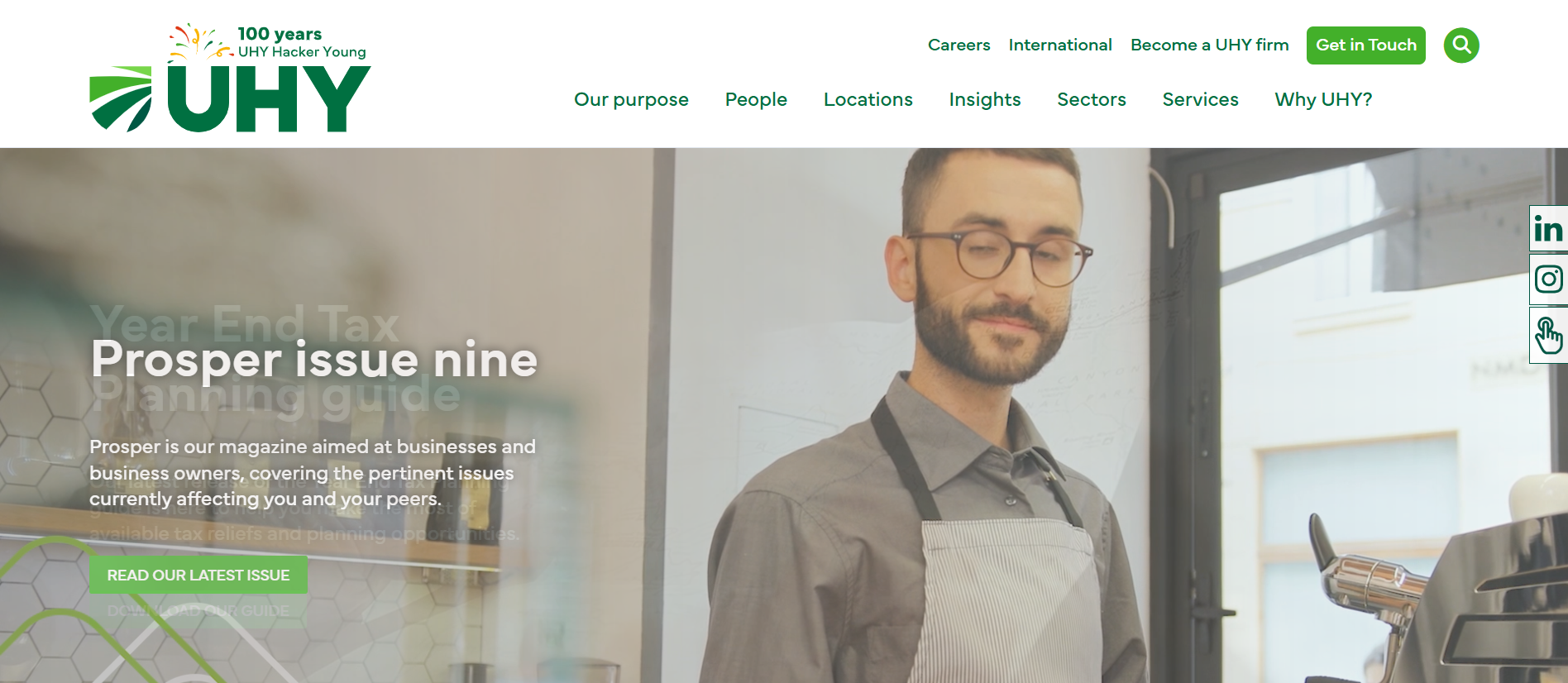
Task: Open the Instagram sidebar icon
Action: pyautogui.click(x=1548, y=279)
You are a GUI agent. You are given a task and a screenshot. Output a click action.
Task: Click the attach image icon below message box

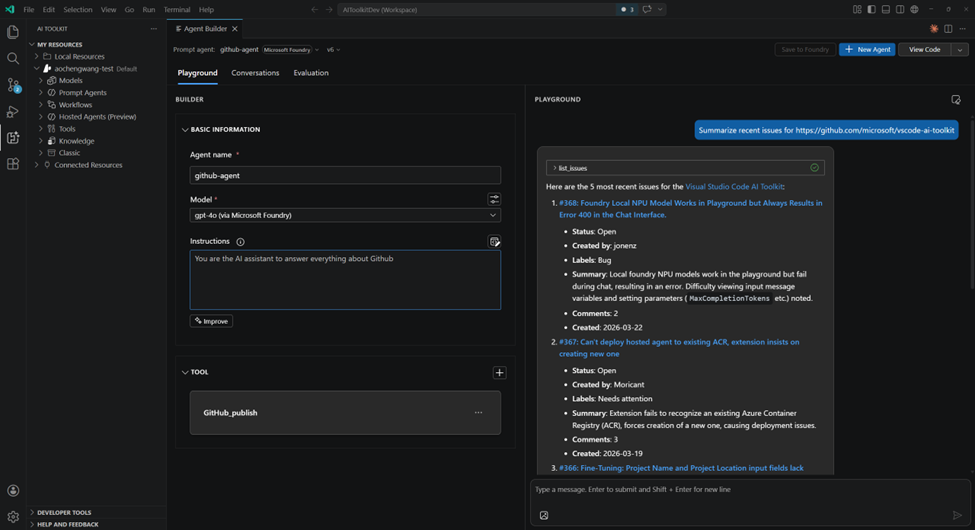[544, 515]
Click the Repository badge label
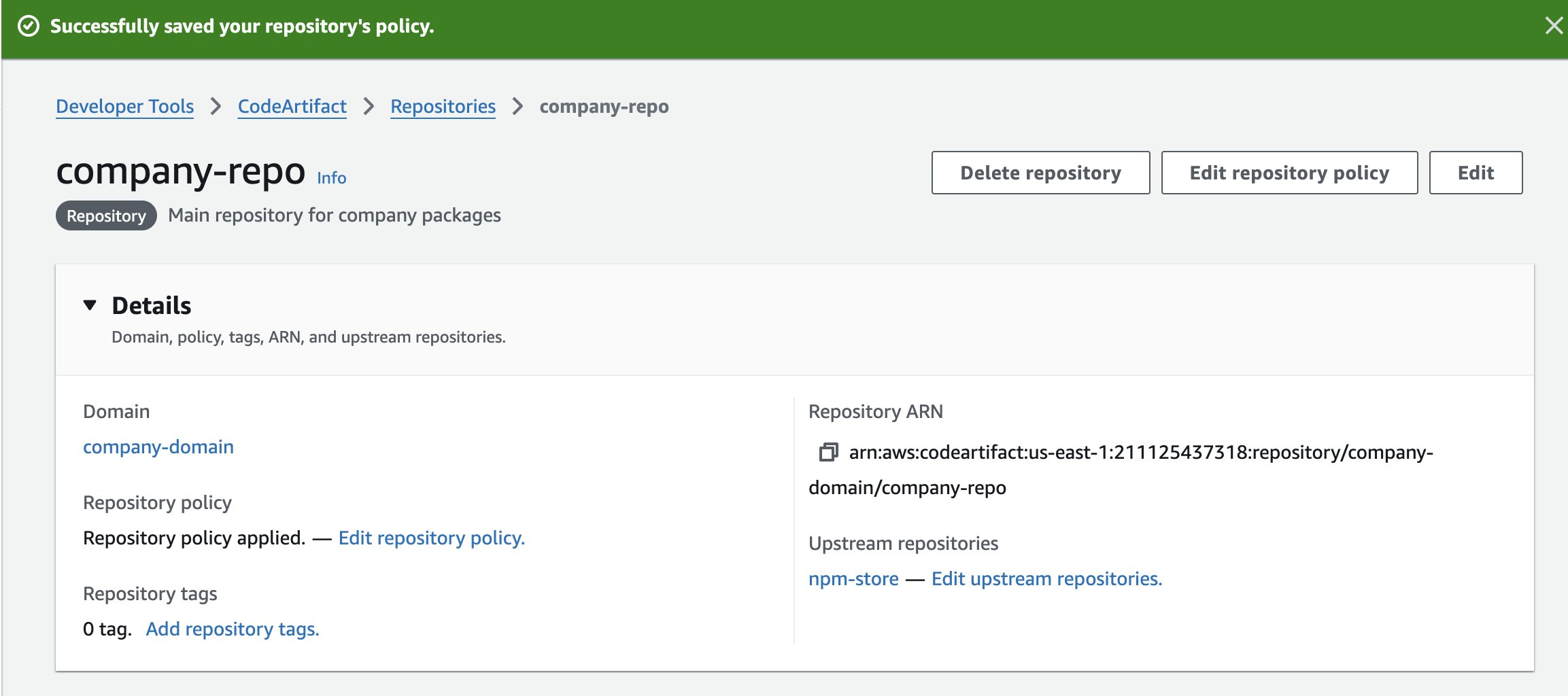 [x=106, y=216]
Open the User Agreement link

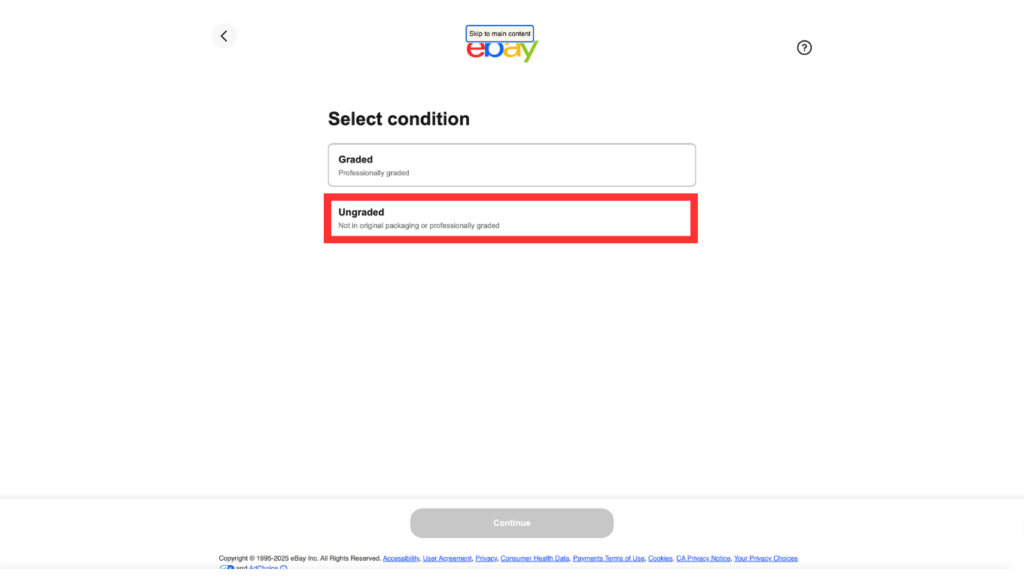pyautogui.click(x=447, y=558)
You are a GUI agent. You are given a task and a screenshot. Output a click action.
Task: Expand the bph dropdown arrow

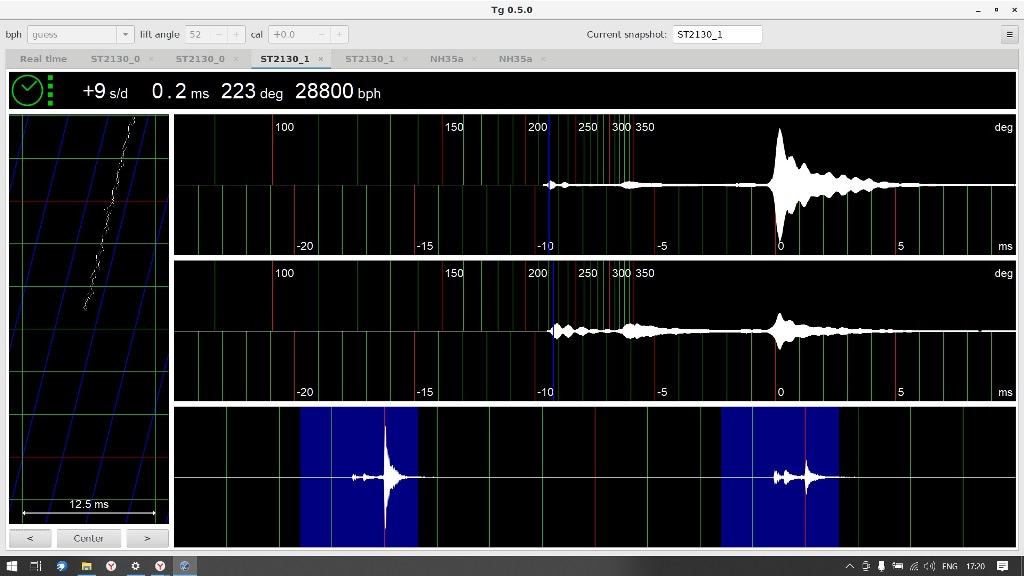pos(125,34)
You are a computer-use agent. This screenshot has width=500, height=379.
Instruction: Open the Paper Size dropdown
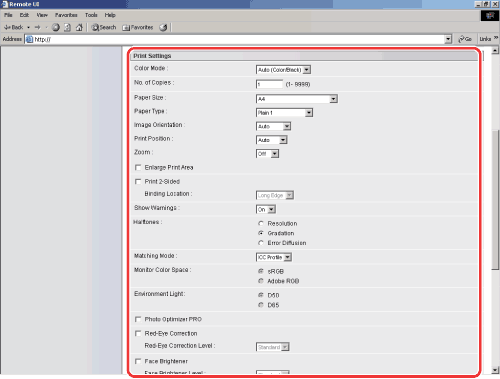tap(297, 99)
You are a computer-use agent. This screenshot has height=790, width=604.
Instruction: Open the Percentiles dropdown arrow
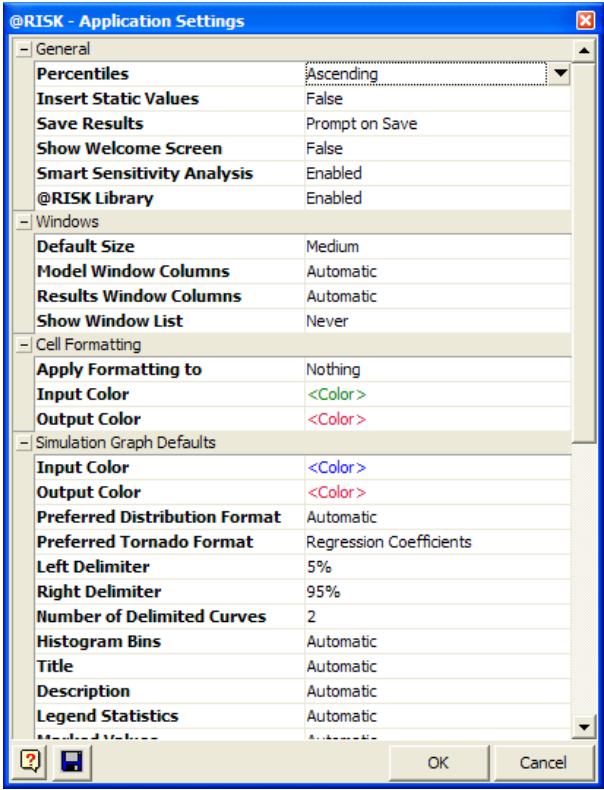(560, 73)
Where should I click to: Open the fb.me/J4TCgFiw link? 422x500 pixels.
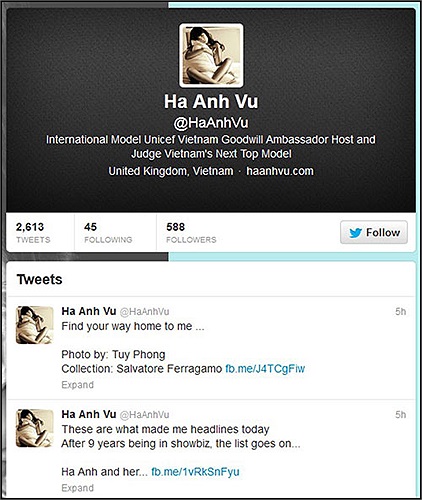pyautogui.click(x=265, y=369)
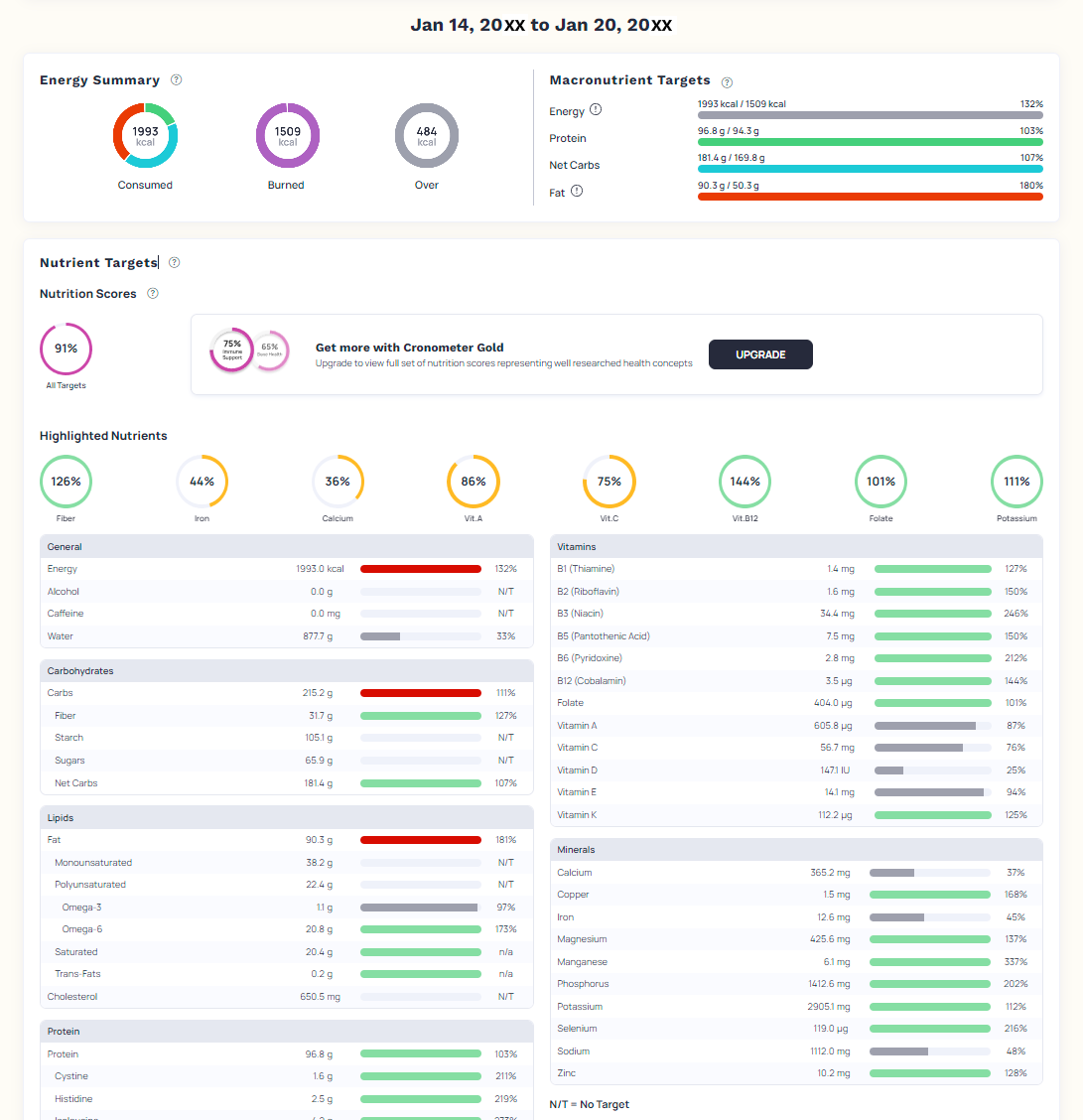Click the Protein macronutrient progress bar

[x=871, y=142]
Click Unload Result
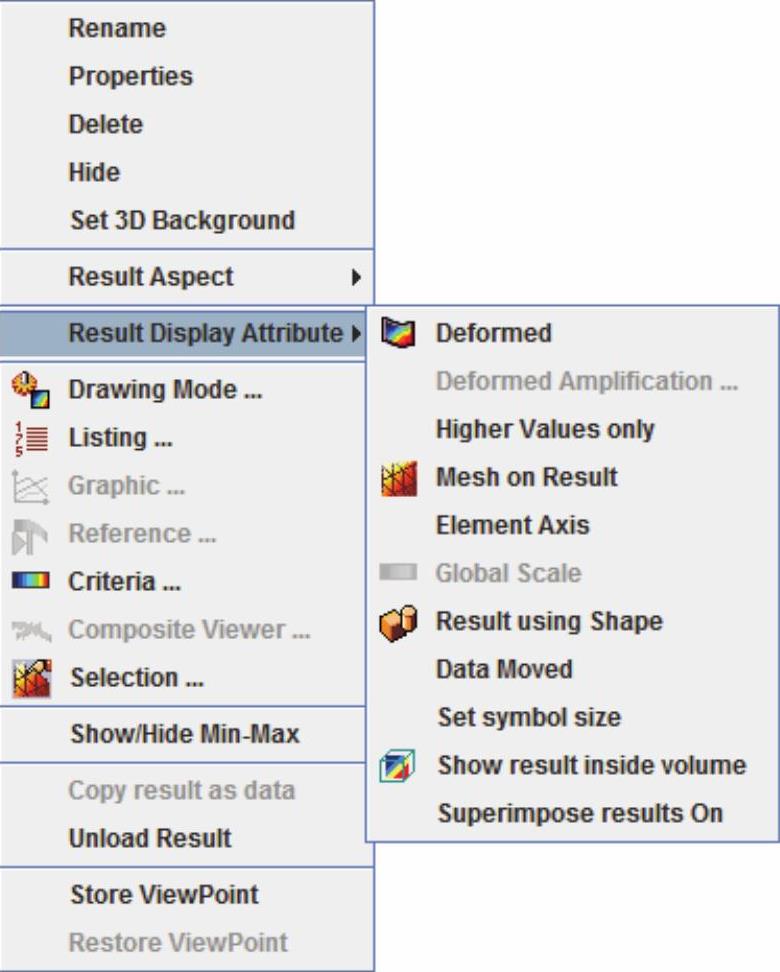Screen dimensions: 780x972 149,838
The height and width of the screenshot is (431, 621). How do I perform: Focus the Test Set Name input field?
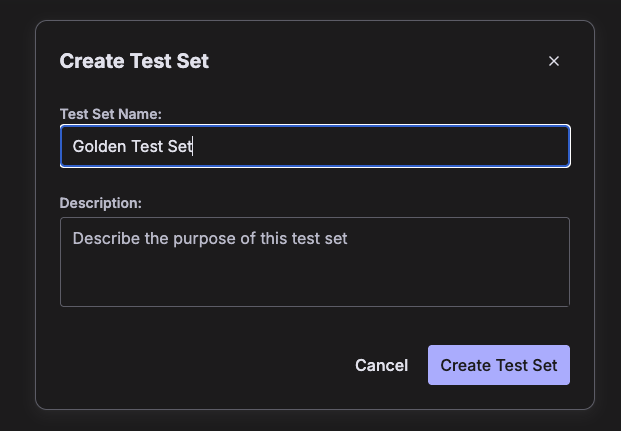(x=315, y=146)

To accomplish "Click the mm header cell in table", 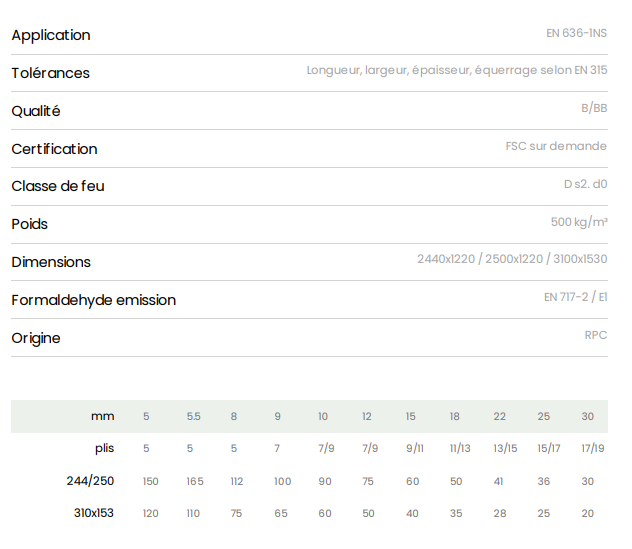I will click(103, 416).
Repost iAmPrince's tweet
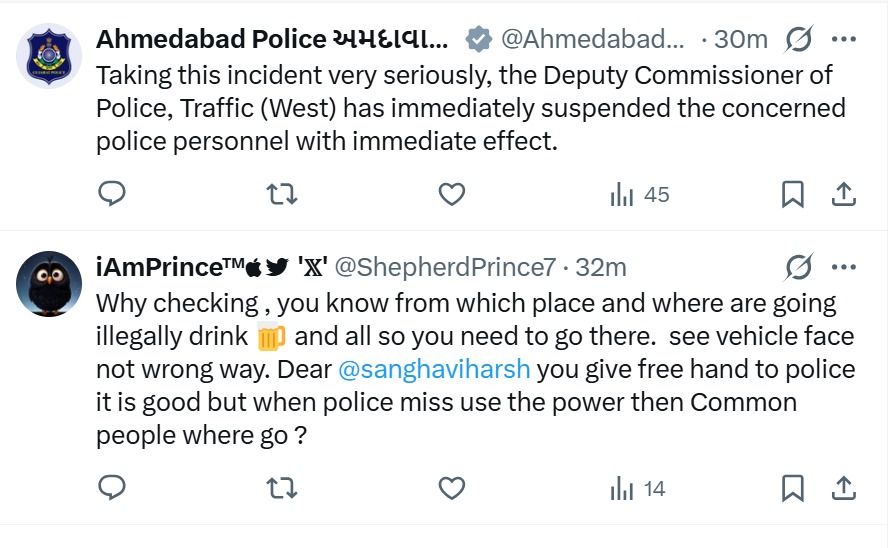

_ _ _

### Your assignment
Write out each line above containing "This".

### Solution below
You are a computer-use agent. This screenshot has width=500, height=379.
You are a computer-use agent. This screenshot has height=790, width=604.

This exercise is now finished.